::: Excerpted records

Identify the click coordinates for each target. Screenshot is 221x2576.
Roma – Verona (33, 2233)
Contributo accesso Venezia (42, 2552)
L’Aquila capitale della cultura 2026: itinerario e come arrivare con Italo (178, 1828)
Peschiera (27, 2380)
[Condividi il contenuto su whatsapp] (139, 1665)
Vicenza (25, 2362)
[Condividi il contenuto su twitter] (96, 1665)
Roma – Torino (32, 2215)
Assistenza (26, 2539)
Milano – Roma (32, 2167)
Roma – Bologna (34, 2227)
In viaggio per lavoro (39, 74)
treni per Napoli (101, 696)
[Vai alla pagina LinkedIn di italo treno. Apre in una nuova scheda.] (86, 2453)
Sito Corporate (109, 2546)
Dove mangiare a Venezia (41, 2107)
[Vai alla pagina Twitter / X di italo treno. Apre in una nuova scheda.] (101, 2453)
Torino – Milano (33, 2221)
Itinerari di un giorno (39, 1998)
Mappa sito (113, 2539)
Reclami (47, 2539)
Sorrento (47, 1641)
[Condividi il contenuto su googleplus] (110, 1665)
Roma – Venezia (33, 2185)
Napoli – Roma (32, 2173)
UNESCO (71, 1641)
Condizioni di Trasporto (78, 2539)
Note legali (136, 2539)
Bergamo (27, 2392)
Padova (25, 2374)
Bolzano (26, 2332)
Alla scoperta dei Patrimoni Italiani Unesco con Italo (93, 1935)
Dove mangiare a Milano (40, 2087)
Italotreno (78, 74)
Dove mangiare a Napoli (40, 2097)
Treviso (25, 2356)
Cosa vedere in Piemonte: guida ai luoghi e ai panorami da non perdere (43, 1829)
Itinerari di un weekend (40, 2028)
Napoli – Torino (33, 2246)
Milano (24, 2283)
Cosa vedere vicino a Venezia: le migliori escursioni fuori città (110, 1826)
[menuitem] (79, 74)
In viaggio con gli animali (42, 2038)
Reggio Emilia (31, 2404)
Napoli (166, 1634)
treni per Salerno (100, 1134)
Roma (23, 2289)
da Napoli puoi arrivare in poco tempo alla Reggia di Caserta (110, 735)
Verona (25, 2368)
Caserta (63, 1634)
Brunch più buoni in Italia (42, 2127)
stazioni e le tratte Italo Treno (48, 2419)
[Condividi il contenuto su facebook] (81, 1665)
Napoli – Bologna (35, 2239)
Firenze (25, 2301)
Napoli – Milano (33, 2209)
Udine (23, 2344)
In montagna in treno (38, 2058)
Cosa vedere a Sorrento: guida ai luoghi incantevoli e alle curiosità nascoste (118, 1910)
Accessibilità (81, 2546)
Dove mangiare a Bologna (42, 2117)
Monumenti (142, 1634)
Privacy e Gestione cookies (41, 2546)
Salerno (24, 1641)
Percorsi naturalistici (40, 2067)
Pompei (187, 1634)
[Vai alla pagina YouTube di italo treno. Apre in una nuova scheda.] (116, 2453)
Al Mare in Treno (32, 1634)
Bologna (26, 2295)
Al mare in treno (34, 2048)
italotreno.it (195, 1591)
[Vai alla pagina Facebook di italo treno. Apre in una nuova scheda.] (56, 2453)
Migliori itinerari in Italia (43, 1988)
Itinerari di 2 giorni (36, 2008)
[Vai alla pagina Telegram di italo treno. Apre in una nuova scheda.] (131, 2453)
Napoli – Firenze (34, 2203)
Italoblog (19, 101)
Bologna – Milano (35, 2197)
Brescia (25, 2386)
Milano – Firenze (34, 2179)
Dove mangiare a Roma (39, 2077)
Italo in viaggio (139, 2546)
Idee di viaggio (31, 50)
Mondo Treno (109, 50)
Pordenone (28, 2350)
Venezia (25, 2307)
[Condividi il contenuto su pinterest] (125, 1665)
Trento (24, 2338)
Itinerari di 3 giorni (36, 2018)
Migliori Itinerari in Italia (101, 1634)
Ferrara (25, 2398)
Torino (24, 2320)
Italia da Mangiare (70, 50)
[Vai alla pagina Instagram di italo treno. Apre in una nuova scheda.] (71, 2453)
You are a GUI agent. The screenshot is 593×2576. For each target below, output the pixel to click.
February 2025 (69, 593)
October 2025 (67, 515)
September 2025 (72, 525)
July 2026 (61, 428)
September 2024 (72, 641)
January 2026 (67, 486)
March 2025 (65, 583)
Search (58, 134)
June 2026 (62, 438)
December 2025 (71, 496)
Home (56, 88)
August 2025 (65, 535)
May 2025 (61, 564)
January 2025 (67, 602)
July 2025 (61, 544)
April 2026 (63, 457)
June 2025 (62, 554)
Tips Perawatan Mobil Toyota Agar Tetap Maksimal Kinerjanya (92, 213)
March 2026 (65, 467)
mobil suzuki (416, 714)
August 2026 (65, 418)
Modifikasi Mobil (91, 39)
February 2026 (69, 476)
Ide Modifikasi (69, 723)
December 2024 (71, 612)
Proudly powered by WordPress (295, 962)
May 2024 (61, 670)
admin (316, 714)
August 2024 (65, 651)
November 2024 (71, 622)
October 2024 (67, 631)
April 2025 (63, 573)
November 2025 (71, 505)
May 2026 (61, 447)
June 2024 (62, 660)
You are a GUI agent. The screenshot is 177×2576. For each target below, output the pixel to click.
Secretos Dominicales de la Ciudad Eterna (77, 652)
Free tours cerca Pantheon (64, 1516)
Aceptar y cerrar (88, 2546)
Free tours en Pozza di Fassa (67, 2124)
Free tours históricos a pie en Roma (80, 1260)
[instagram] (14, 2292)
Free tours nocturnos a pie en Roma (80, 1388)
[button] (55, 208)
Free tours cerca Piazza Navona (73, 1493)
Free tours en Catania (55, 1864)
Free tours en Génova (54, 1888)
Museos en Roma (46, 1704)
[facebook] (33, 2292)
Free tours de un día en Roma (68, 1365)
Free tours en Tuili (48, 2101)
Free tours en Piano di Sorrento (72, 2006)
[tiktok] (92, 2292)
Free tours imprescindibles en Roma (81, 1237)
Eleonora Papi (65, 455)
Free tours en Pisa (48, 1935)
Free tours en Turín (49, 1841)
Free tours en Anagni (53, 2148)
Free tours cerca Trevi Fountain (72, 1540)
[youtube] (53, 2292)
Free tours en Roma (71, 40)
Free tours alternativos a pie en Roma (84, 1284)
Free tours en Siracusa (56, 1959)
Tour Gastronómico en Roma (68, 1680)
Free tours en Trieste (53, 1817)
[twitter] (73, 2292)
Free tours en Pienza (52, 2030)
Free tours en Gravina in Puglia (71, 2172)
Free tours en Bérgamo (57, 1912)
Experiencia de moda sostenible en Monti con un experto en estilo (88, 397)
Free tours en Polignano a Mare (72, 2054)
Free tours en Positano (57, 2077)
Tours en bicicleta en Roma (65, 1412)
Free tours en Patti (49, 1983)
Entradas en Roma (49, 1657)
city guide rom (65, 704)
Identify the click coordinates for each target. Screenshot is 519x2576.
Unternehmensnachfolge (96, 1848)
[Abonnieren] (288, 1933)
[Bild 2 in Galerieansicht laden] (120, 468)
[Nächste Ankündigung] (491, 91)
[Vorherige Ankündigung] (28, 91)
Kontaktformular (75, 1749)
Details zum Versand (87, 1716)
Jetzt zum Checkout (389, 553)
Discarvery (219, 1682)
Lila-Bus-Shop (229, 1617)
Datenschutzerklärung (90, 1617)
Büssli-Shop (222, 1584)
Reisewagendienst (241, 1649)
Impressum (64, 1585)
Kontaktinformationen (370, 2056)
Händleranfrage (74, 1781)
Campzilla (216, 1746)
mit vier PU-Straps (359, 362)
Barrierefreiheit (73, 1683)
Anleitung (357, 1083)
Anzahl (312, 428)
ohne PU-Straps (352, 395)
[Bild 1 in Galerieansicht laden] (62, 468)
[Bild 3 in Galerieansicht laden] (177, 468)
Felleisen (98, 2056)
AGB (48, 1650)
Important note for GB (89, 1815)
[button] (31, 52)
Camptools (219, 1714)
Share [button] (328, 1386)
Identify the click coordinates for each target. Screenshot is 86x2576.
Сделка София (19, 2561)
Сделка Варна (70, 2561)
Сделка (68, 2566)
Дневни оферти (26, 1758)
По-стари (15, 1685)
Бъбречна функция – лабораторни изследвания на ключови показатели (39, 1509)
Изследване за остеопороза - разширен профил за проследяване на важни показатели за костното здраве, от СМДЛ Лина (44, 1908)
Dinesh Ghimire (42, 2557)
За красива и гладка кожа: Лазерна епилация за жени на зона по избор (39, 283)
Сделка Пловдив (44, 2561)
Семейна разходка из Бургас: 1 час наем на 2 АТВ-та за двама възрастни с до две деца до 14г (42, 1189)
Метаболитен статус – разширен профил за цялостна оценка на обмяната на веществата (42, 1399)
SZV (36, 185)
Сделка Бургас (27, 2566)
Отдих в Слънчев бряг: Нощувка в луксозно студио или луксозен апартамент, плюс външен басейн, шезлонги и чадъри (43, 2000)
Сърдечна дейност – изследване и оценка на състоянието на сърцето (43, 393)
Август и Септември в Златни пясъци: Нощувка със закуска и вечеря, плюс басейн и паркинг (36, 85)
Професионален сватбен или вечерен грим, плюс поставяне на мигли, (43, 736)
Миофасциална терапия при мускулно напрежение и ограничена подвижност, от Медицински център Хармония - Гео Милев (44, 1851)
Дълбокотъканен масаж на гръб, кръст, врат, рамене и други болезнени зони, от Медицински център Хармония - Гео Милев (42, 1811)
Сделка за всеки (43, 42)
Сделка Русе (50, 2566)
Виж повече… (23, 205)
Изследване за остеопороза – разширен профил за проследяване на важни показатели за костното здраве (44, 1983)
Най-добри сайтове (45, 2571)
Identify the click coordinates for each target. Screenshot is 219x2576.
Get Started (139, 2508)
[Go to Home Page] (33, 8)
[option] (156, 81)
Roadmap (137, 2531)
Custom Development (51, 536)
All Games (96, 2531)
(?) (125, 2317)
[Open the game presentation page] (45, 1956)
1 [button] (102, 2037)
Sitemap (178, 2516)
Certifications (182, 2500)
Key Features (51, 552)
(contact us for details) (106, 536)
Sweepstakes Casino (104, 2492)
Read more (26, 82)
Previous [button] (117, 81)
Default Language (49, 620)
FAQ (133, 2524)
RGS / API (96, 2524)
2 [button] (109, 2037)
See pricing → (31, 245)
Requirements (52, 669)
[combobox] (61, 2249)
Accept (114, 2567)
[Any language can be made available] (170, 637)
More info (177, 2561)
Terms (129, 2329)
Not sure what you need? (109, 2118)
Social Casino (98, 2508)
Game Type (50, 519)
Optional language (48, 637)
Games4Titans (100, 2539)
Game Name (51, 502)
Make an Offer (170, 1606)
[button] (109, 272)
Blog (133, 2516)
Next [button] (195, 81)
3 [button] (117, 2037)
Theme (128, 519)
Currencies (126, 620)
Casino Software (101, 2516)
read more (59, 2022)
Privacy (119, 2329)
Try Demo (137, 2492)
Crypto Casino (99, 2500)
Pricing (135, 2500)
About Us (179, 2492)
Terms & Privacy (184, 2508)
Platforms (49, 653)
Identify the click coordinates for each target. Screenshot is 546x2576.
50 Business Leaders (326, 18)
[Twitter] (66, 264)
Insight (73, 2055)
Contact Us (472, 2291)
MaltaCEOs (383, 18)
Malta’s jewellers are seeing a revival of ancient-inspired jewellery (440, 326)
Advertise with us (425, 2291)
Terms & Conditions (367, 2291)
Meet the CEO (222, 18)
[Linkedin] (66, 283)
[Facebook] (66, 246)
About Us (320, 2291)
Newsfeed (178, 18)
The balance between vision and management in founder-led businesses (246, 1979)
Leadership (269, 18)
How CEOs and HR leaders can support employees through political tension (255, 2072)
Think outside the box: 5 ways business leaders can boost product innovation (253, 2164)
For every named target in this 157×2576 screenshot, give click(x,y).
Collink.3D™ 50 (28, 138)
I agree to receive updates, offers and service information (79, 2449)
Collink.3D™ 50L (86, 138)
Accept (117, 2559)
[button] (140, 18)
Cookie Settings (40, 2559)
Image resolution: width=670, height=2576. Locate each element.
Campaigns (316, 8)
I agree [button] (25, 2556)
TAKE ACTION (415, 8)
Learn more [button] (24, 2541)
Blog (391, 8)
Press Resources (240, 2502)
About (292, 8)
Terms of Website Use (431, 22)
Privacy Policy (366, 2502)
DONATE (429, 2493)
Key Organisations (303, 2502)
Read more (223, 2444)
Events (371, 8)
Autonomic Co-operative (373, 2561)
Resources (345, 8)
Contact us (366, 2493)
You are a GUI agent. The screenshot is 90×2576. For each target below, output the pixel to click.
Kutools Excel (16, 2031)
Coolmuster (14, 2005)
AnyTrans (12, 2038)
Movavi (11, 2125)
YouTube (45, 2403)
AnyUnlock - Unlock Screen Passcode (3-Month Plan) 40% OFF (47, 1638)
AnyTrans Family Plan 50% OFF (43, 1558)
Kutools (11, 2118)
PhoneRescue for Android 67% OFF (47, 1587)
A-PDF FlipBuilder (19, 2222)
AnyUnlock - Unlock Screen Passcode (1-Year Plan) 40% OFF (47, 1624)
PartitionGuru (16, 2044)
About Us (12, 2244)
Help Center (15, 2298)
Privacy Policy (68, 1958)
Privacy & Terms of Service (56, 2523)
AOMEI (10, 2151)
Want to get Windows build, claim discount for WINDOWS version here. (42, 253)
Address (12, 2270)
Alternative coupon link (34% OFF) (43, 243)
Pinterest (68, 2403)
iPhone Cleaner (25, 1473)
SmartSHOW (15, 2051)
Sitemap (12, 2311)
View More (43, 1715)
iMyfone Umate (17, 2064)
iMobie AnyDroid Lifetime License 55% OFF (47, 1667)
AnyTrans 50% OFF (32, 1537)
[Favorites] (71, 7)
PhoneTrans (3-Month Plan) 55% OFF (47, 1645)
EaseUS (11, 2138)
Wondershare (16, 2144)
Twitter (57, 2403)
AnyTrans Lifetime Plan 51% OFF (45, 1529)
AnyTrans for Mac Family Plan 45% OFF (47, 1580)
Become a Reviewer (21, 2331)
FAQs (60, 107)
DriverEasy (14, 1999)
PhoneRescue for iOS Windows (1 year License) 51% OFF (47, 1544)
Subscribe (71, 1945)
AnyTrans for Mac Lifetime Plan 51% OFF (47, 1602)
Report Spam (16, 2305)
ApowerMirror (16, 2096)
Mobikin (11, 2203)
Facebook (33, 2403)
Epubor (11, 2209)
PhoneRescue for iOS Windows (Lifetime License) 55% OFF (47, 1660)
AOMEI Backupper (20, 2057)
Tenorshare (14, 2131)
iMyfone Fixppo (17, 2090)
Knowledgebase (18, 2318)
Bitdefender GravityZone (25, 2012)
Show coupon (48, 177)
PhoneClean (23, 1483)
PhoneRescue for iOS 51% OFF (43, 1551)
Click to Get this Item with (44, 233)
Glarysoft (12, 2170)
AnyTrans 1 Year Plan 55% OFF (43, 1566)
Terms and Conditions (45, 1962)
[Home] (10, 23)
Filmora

::::::

→ **Given instruction**
Arrange the entries above as a numbered list, leaving out any blank lines, starting with the line that contains "Free tours en Turín (49, 1841)" and going on through the line that contains "Impressum (64, 1585)". Include only those lines.

→ **Result**
1. Free tours en Turín (49, 1841)
2. Free tours en Anagni (53, 2148)
3. Free tours cerca Trevi Fountain (72, 1540)
4. [youtube] (53, 2292)
5. Free tours en Roma (71, 40)
6. Free tours alternativos a pie en Roma (84, 1284)
7. Free tours en Siracusa (56, 1959)
8. Tour Gastronómico en Roma (68, 1680)
9. Free tours en Trieste (53, 1817)
10. [twitter] (73, 2292)
11. Free tours en Pienza (52, 2030)
12. Free tours en Gravina in Puglia (71, 2172)
13. Free tours en Bérgamo (57, 1912)
14. Experiencia de moda sostenible en Monti con un experto en estilo (88, 397)
15. Free tours en Polignano a Mare (72, 2054)
16. Free tours en Positano (57, 2077)
17. Tours en bicicleta en Roma (65, 1412)
18. Free tours en Patti (49, 1983)
19. Entradas en Roma (49, 1657)
20. city guide rom (65, 704)
21. Identify the click coordinates for each target. Screenshot is 519x2576.
22. Unternehmensnachfolge (96, 1848)
23. [Abonnieren] (288, 1933)
24. [Bild 2 in Galerieansicht laden] (120, 468)
25. [Nächste Ankündigung] (491, 91)
26. [Vorherige Ankündigung] (28, 91)
27. Kontaktformular (75, 1749)
28. Details zum Versand (87, 1716)
29. Jetzt zum Checkout (389, 553)
30. Discarvery (219, 1682)
31. Lila-Bus-Shop (229, 1617)
32. Datenschutzerklärung (90, 1617)
33. Büssli-Shop (222, 1584)
34. Reisewagendienst (241, 1649)
35. Impressum (64, 1585)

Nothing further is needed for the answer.